The new rules may or may not allow for that. 

Jago said there are also questions around the recycling of distributed capital — whether investors can redeploy cash distributed from one fund into another without recognizing the gain, for example.

"If profits can be redeployed into other qualified opportunity zone developments, then investors won’t need to hold the asset for 10 years, which will greatly increase the attractiveness of the program to a wider range of developers," Jago wrote.
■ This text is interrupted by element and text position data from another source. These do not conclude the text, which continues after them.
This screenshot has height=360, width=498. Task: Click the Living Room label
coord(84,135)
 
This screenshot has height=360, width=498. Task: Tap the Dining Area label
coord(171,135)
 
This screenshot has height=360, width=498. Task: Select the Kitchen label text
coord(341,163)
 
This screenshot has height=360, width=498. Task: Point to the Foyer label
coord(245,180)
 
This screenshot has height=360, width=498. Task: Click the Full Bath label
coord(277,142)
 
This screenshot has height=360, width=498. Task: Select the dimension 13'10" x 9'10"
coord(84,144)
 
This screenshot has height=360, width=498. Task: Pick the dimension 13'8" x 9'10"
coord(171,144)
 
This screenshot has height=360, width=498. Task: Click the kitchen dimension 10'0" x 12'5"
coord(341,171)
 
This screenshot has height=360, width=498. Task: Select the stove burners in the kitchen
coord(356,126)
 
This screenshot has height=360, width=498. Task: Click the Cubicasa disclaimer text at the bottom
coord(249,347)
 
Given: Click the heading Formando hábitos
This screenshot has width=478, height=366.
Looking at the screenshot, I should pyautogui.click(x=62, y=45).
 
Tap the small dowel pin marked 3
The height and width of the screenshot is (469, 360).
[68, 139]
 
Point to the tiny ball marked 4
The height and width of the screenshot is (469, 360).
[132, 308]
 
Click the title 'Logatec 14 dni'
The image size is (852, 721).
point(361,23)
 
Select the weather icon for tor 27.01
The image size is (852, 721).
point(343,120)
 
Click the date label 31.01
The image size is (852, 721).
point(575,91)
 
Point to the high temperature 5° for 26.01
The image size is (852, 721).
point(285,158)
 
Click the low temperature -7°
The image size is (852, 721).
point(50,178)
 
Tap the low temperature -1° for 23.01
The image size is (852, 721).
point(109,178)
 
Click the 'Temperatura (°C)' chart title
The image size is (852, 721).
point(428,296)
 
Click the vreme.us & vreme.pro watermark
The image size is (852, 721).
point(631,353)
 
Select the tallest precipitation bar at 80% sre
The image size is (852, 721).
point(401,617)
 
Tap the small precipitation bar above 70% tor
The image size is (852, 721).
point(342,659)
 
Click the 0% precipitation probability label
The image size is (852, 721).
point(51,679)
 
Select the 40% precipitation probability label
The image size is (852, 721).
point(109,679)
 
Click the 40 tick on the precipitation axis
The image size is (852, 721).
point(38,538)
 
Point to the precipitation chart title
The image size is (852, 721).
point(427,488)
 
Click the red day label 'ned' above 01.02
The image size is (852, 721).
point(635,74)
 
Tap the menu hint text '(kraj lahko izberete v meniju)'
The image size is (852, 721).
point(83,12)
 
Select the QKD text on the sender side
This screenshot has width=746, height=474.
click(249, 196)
He is also looking at whether there will be adjustments made to time frames in the program rules. Jago said developers could do everything within their power to meet certain deadlines, yet run into what he called "foot faults" (to borrow a tennis term, meaning to mess up on a technicality). Delays in zoning changes or permitting may not be the developers' fault but could cause them to miss timing thresholds and in turn nullify the benefits of the QOZ program, "which is a scary prospect," Jago said. 

Undeveloped land is another outstanding question.

"Developers want to know how raw land will be treated and how to ensure that they know how much money they need to invest in the land to meet the tests. Some developers may want to invest as little as possible today to meet the test, then wait for land to appreciate and borrow loan dollars in the future to fund a future development. On the value allocation side, investors in existing assets want to allocate as much as possible to the land so that they can do as light of a renovation as possible to meet the substantial improvement test."

Depreciation recapture is another concern for investors, as it impacts the tax they would pay on the back end when they sell the property. 

Bernstein said that on top of the rules this spring, more guidance is expected in the fall that will stem potential for abuse in the program. 

"I expect that anti-abuse language to specifically address 'promote' interests for developers," Bernstein said, referring to the extra share of profit that a sponsor is due after certain return thresholds for a partnership are met. Rules could specify how the promote interest is calculated and taxed. 

If all that is not enough to think about, Novogradac has a list of 20 considerations around the new regulations.